DESCRIPTION OF THE TASK:
Find the line containing "[IMG_9393 thumbnail] (578, 770)" in the listing below. Repeat it exactly, along with each following line up to and including the one containing "fishkingnorway (1247, 294)".

++++ LISTED RECORDS ++++

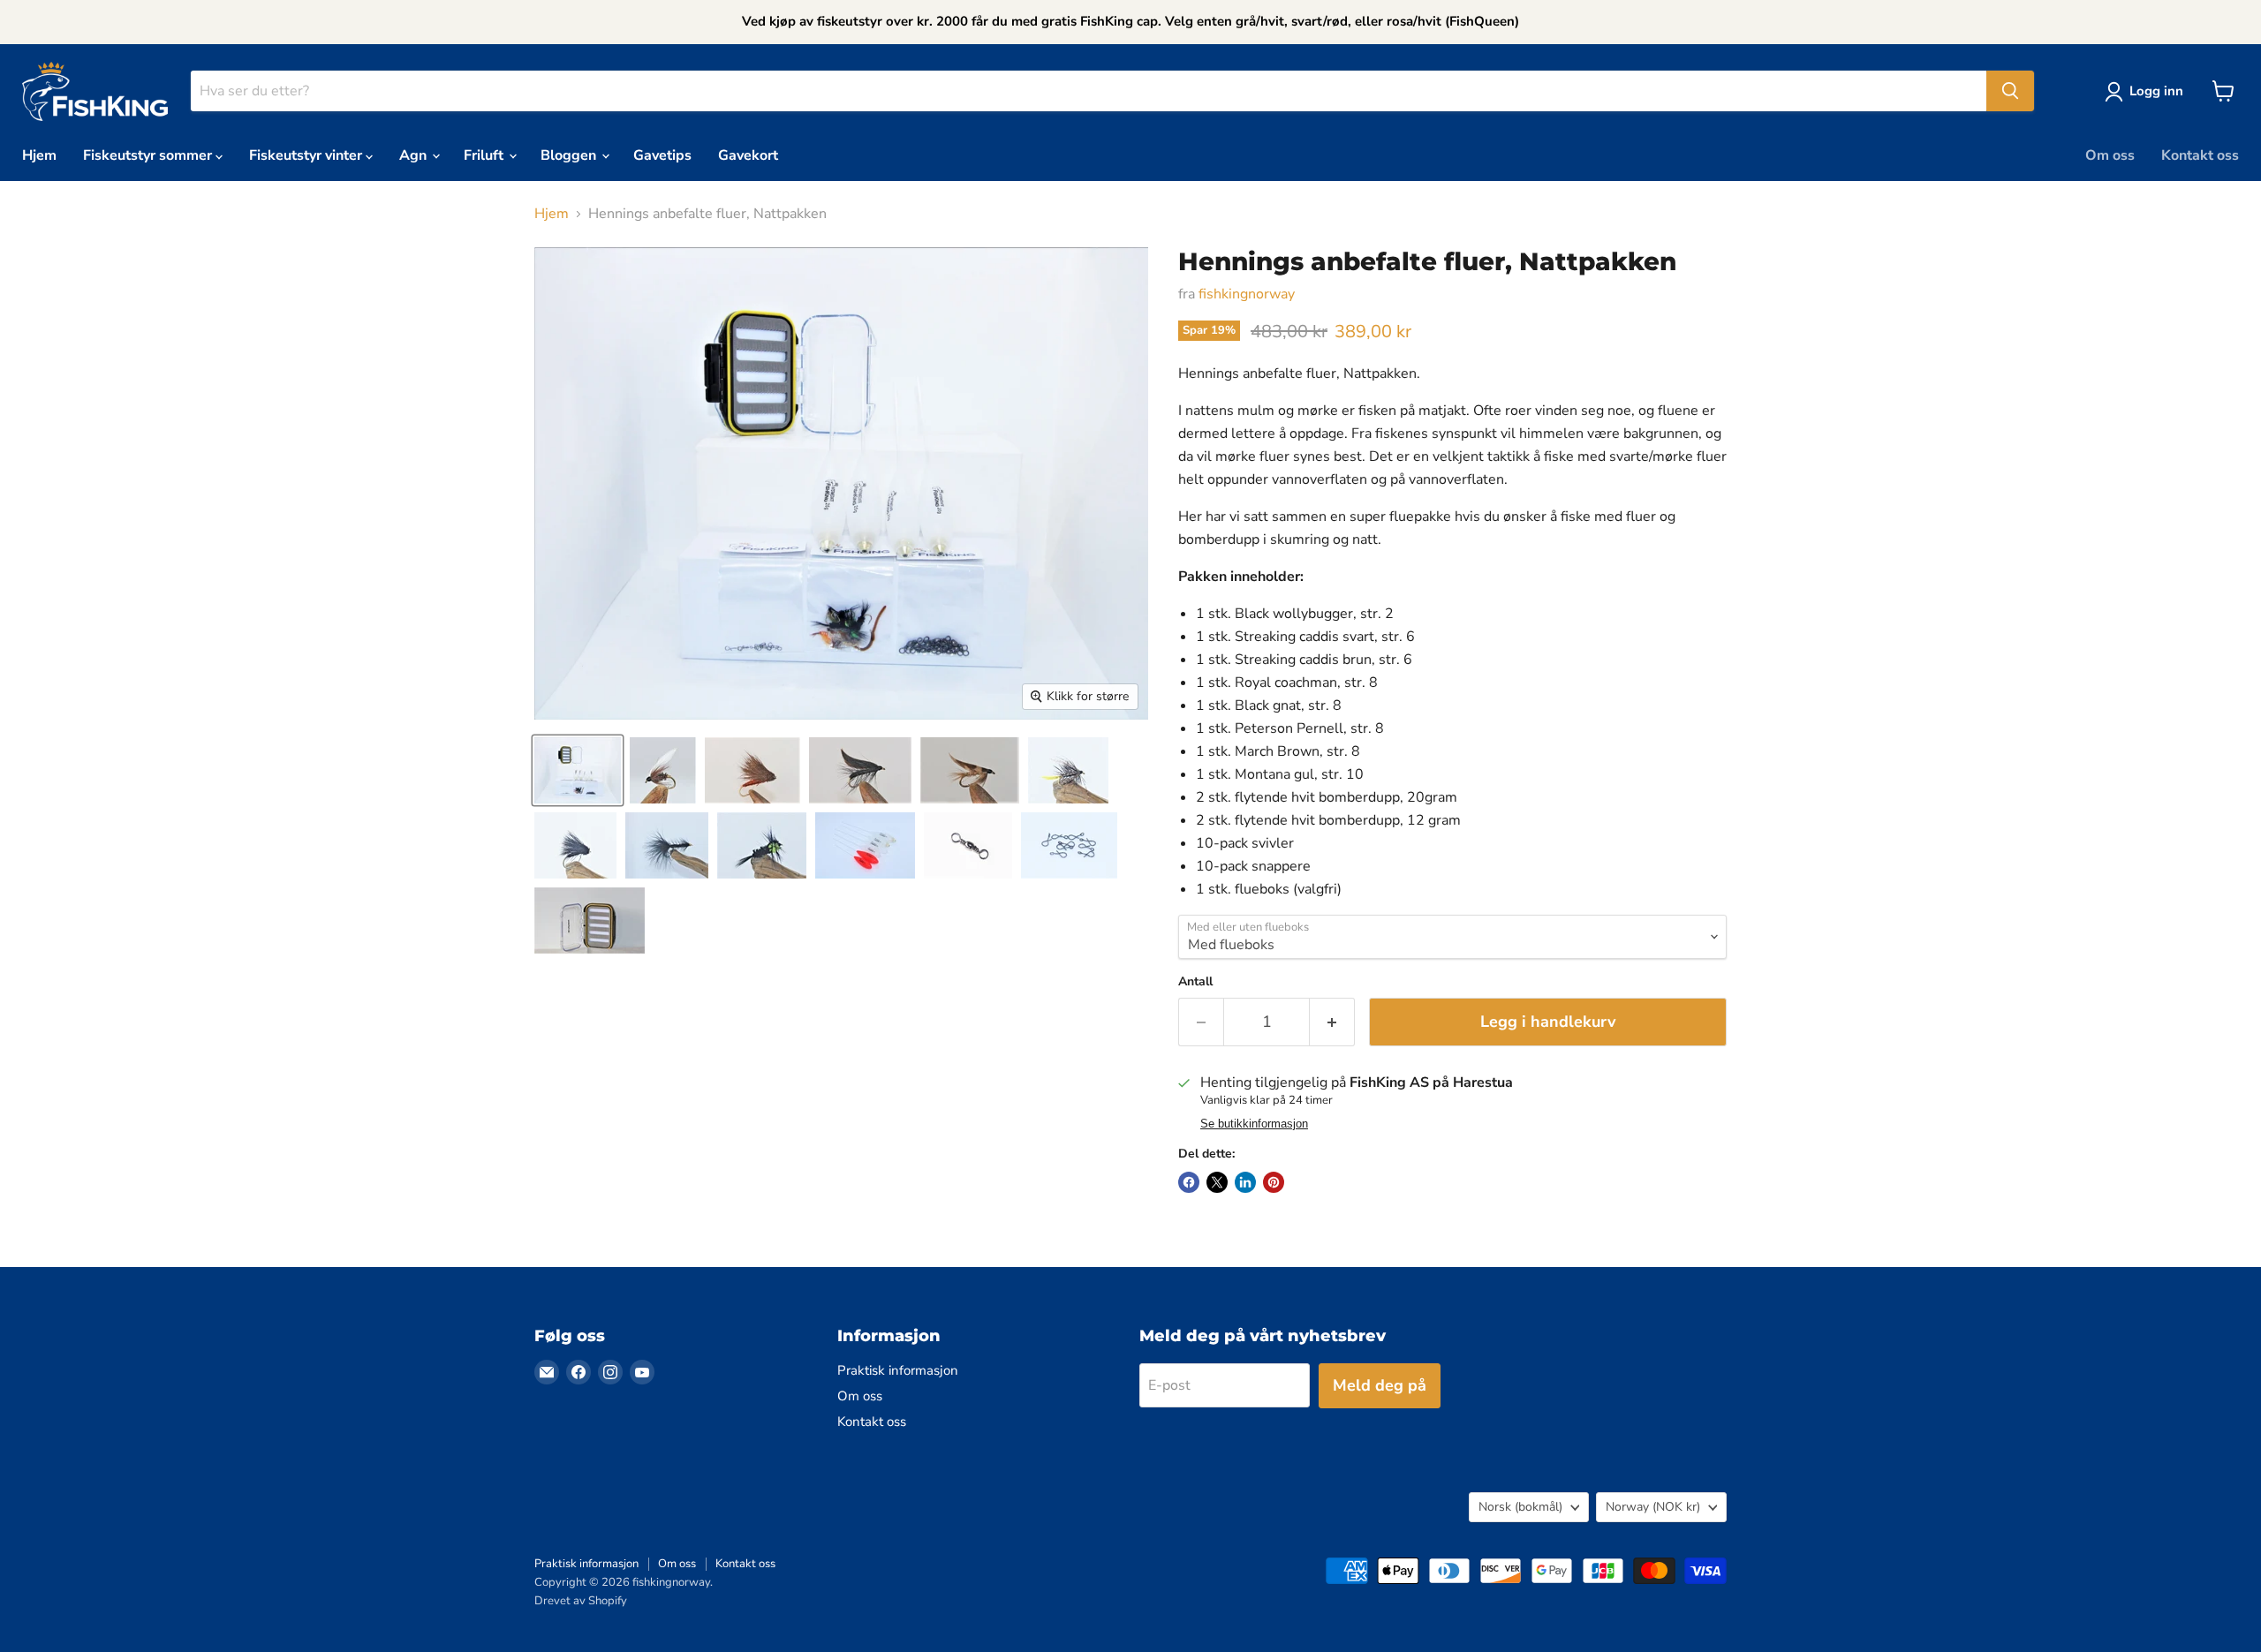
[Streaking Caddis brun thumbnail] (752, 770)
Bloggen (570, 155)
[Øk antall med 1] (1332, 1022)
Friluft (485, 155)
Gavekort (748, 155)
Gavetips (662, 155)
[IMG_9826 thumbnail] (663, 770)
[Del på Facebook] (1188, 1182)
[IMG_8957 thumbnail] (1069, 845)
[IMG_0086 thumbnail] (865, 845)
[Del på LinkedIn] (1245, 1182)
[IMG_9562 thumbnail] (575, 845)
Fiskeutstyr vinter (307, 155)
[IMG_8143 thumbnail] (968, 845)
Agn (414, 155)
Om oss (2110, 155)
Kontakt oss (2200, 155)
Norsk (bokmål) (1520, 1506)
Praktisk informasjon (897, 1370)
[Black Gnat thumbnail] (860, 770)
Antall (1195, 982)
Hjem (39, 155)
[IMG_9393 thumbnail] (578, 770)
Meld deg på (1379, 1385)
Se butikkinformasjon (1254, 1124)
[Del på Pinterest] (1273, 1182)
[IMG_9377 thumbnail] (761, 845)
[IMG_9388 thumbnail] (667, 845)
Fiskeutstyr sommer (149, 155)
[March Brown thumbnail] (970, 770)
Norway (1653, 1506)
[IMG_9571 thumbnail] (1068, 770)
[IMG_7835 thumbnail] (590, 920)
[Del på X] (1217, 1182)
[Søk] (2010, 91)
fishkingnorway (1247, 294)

++++
++++ LISTED RECORDS ++++

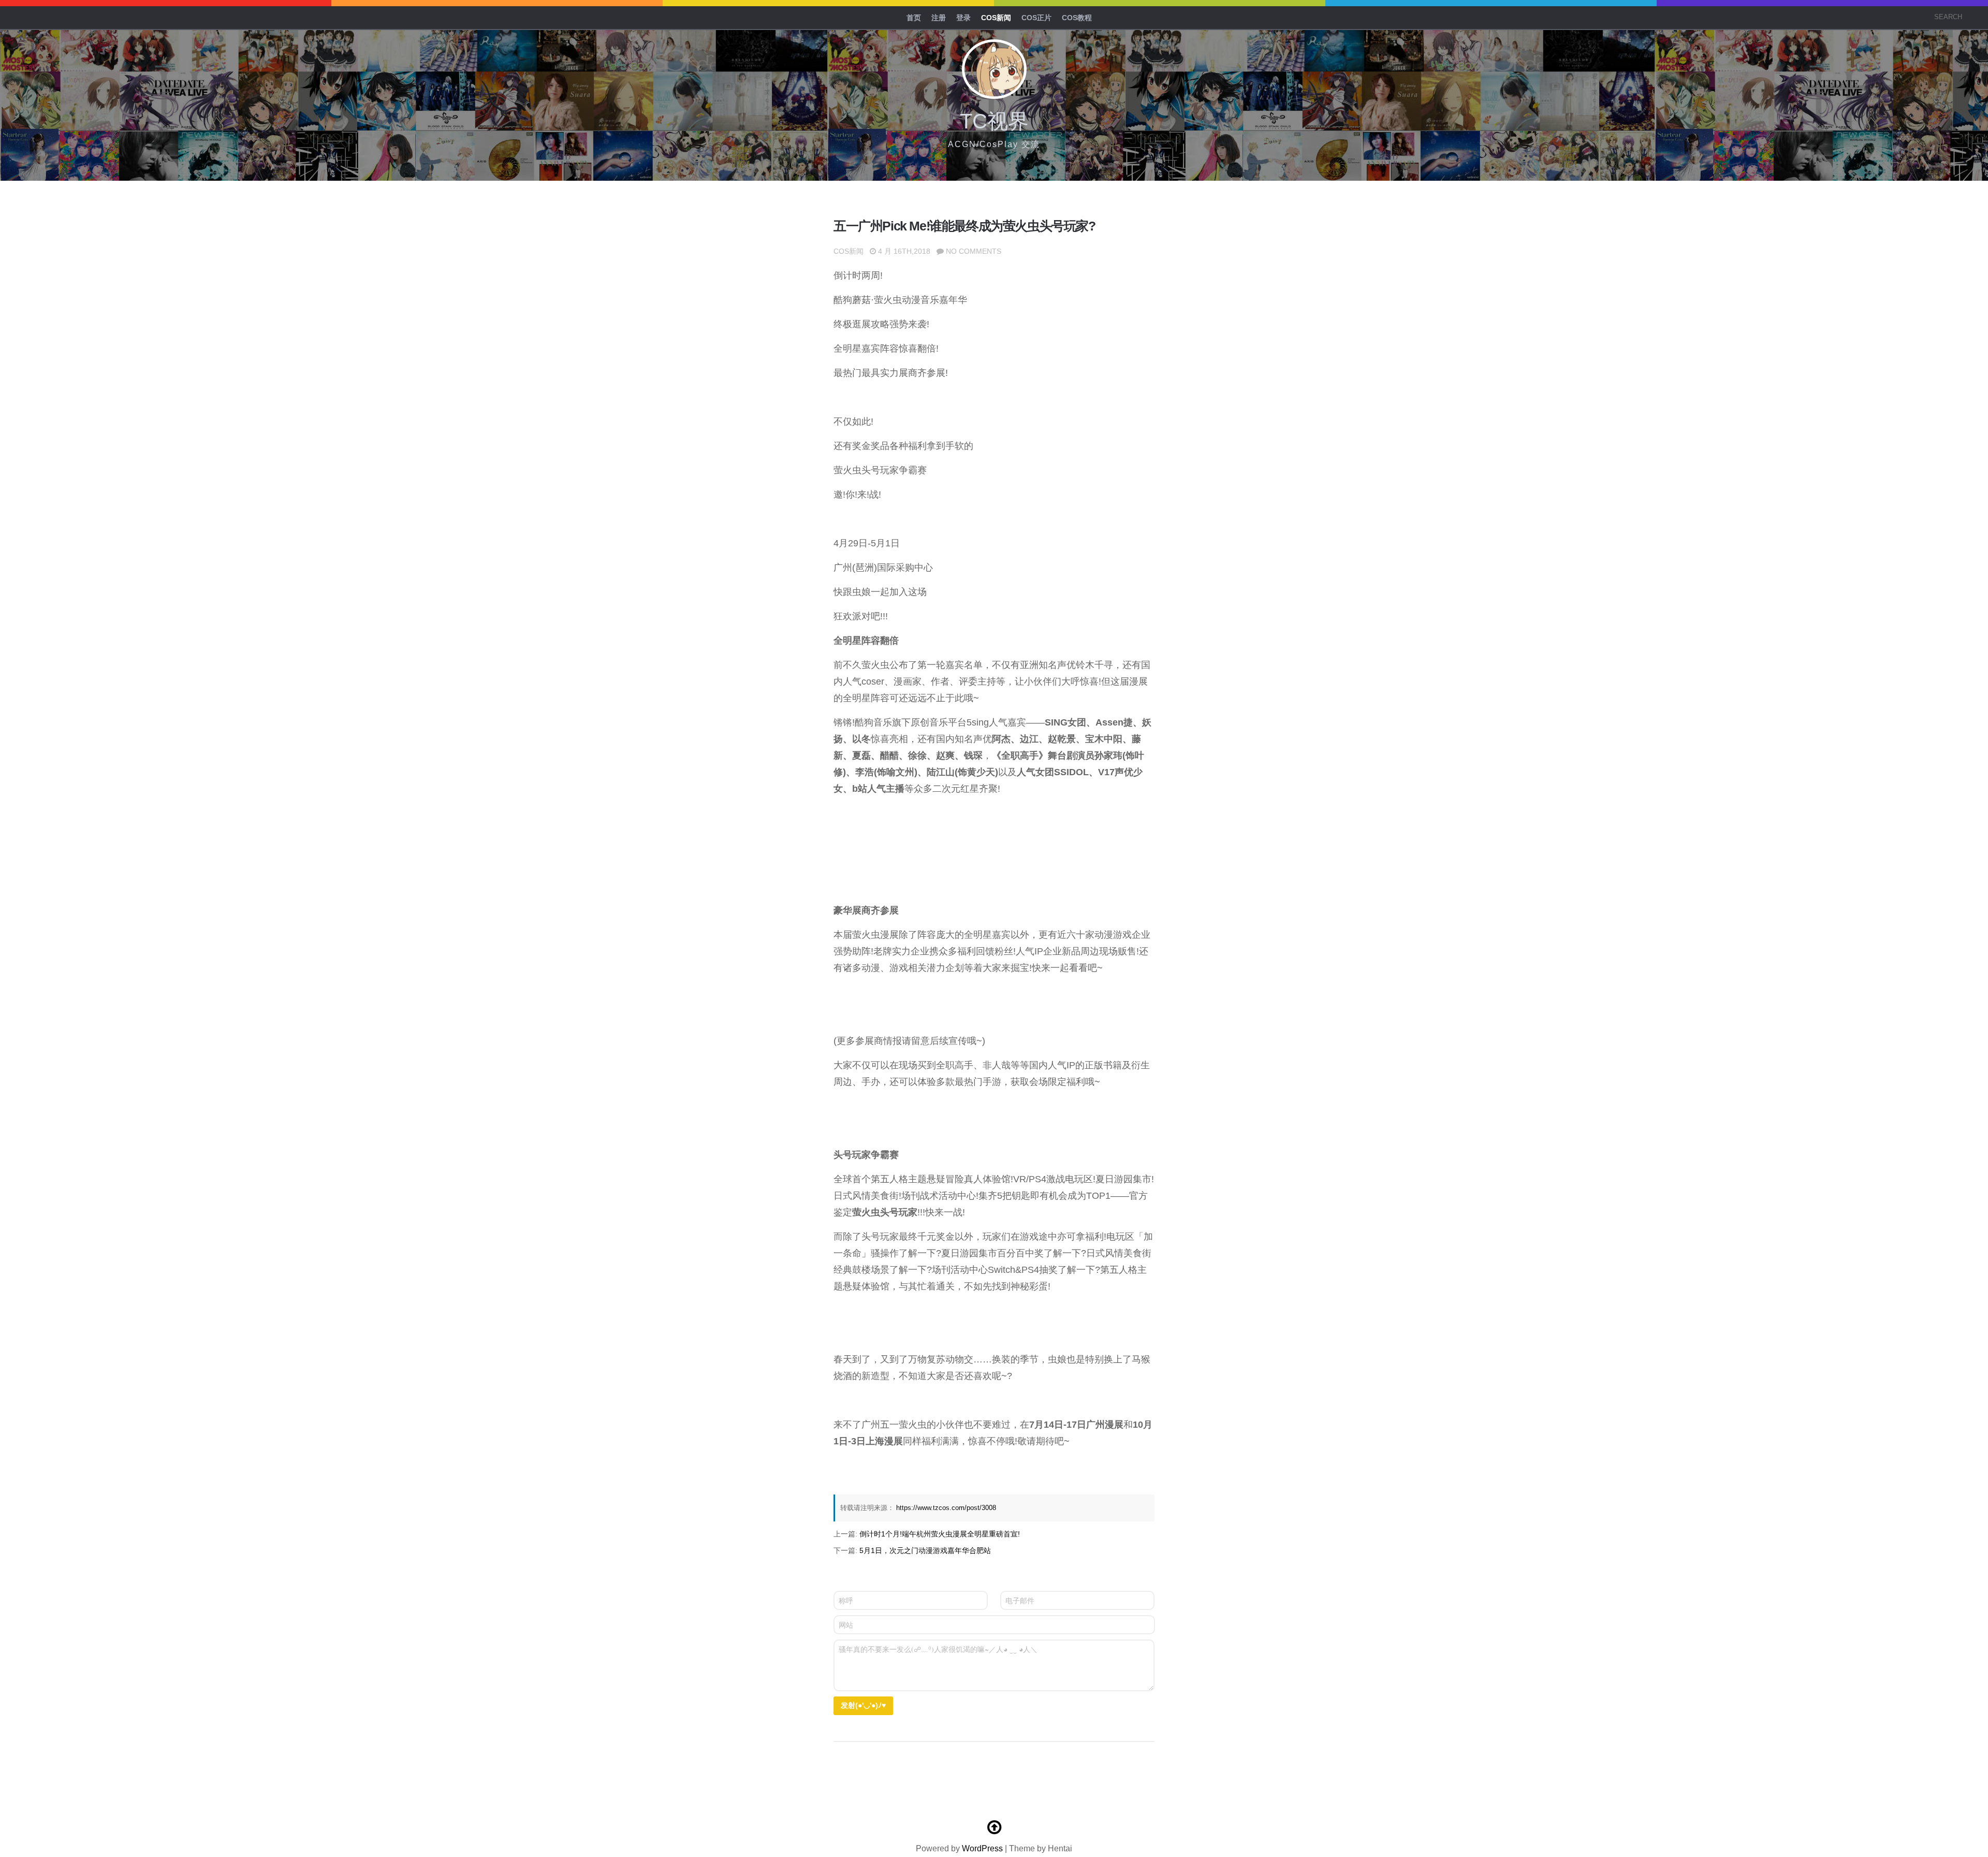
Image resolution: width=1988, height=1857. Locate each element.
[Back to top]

++++
++++ LISTED RECORDS ++++

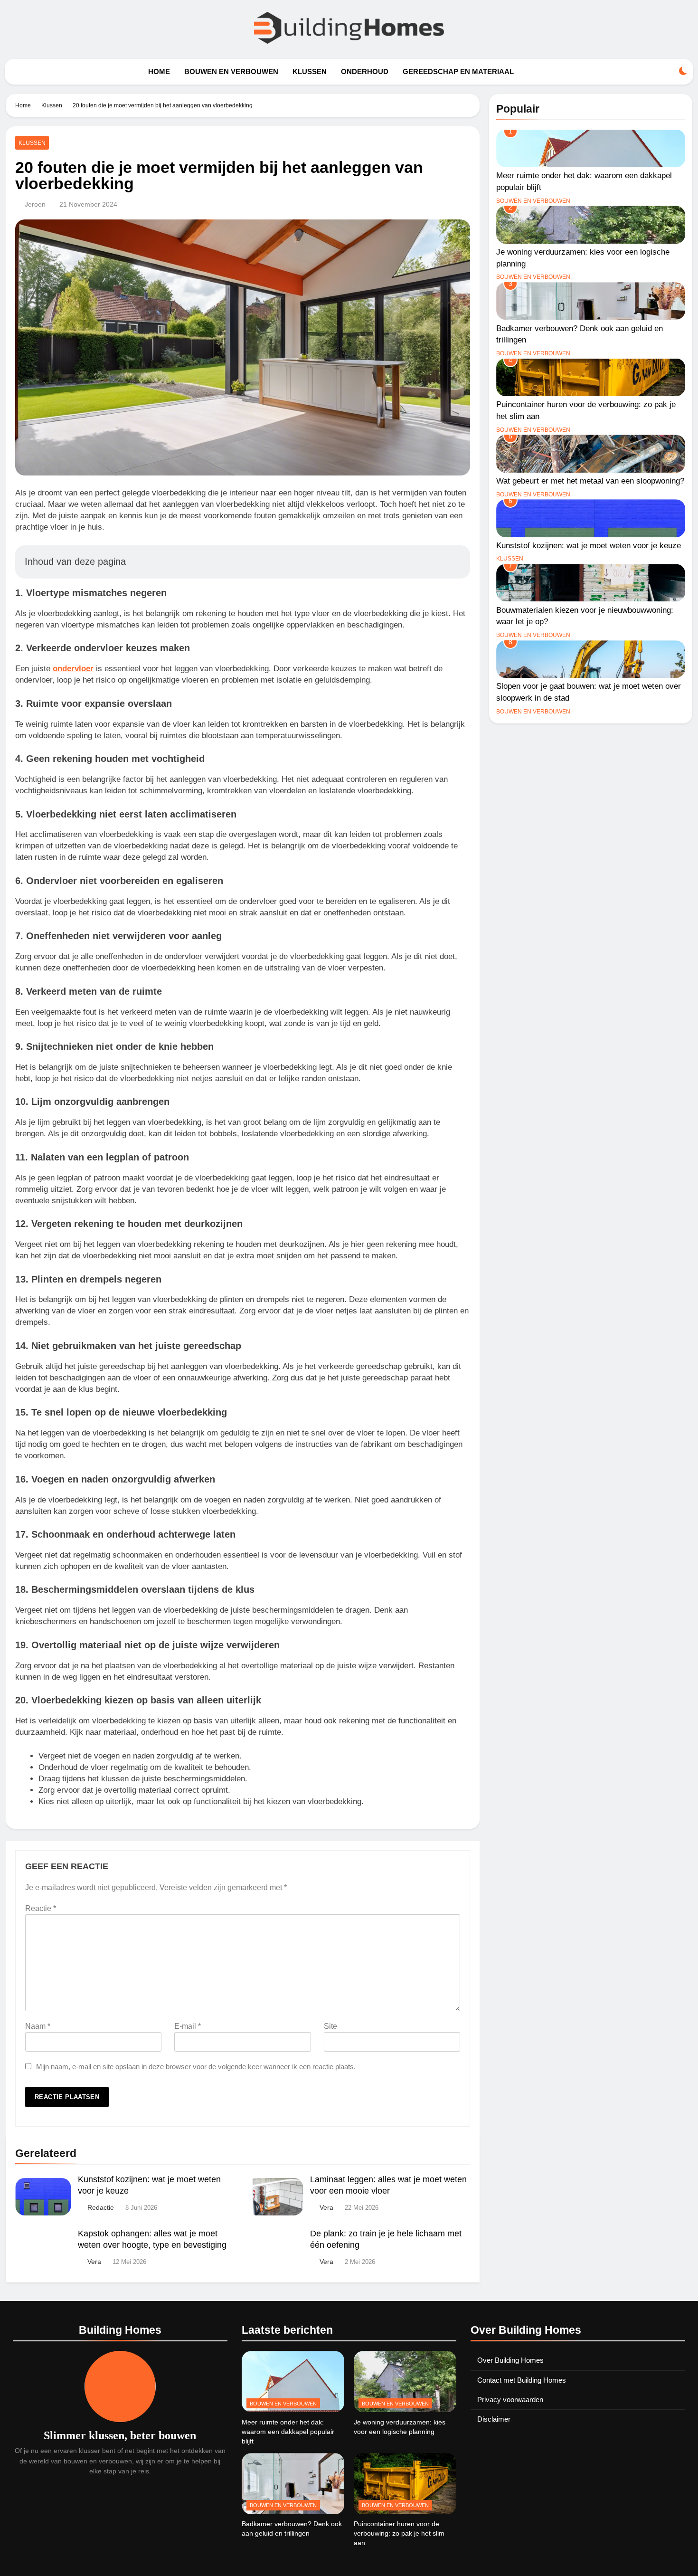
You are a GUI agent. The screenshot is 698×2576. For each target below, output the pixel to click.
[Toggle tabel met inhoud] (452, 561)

++++

SOLUTION TO THE EXERCISE:
[IMG_9393 thumbnail] (578, 770)
Meld deg på (1379, 1385)
Se butikkinformasjon (1254, 1124)
[Del på Pinterest] (1273, 1182)
[IMG_9377 thumbnail] (761, 845)
[IMG_9388 thumbnail] (667, 845)
Fiskeutstyr sommer (149, 155)
[March Brown thumbnail] (970, 770)
Norway (1653, 1506)
[IMG_9571 thumbnail] (1068, 770)
[IMG_7835 thumbnail] (590, 920)
[Del på X] (1217, 1182)
[Søk] (2010, 91)
fishkingnorway (1247, 294)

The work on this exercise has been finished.